National Hall of Fame for Famous American Indians
- Established: 1952
- Location: Anadarko, Oklahoma, United States
- Visitors: ca. 400,000 per year
- Website: americanindianhof.com

= National Hall of Fame for Famous American Indians =

The National Hall of Fame for Famous American Indians (also known as American Indian Hall of Fame), established in 1952 in Anadarko, Oklahoma, was the first Hall of Fame for Native Americans founded in the US, is part of a complex representing American Indian life. The National Hall of Fame has bronze busts mounted outdoors.

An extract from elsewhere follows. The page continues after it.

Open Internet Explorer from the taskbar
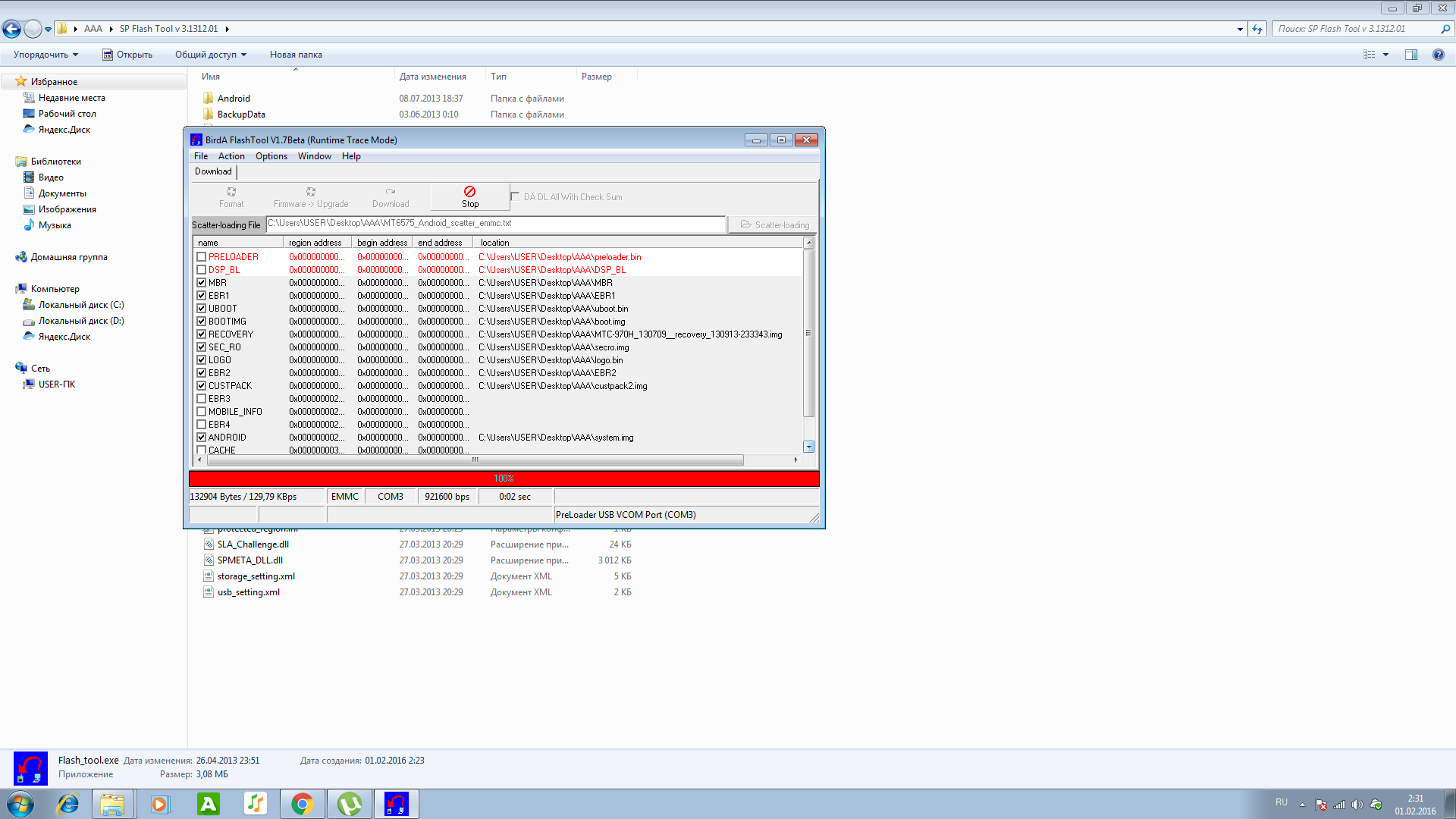 (67, 804)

The Hall of Fame, which has free admission and is staffed by volunteers, features busts of 41 Native Americans from various tribes to honor their contributions and place in American history.

Founding Chairperson from 1952, Logan Billingsley, told the Orlando Sentinel in 1960, "It's time we stopped painting eerie pictures of the Indian in our school history books. Historians should write more truth about the American Indian and give more credit to some who were great Americans."

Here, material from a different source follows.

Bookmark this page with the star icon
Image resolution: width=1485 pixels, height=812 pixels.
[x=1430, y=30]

Also in Anadarko is the Southern Plains Indian Museum, which features highly-skilled arts and crafts of contemporary and historic artists from both the local Plains tribes, as well as other American Indians relocated to present-day Oklahoma in the 19th century, such as the Delaware, Caddo, Southeastern Woodlands tribes, and others. The museum was established in 1947 and features changing exhibitions and sales of art.

==The inducted==
American Indians inducted into the Hall have included figures nationally known who never lived in Indian Territory, as well as those associated with Oklahoma during their lives. Among the American Indians inducted into the Hall have been
- Sequoyah (Cherokee), who created the Cherokee syllabary
- Charles Curtis (Kaw/Osage/Potawatomi), politician and vice-president of the United States
- Jim Thorpe (Sac and Fox), athlete and Olympic gold-medal winner
- Allie Reynolds (Creek), Six-time world series winner

Other figures include war chiefs from the Indian wars:
- Pontiac (Odawa)
- Black Hawk (Sauk),
- Sitting Bull (Hunkpapa Lakota),
- Tecumseh (Shawnee),
- Cochise (Chiricahua Apache),
- Geronimo (Chiricahua Apache), and
- Chief Joseph (Nez Perce).

There are also busts of Stand Watie and John Ross, Cherokee chiefs who took different sides in the American Civil War, Confederate and Union, respectively. Another military figure is Maj. Gen. Clarence L. Tinker (Osage), the highest-ranking army officer of Indian ancestry.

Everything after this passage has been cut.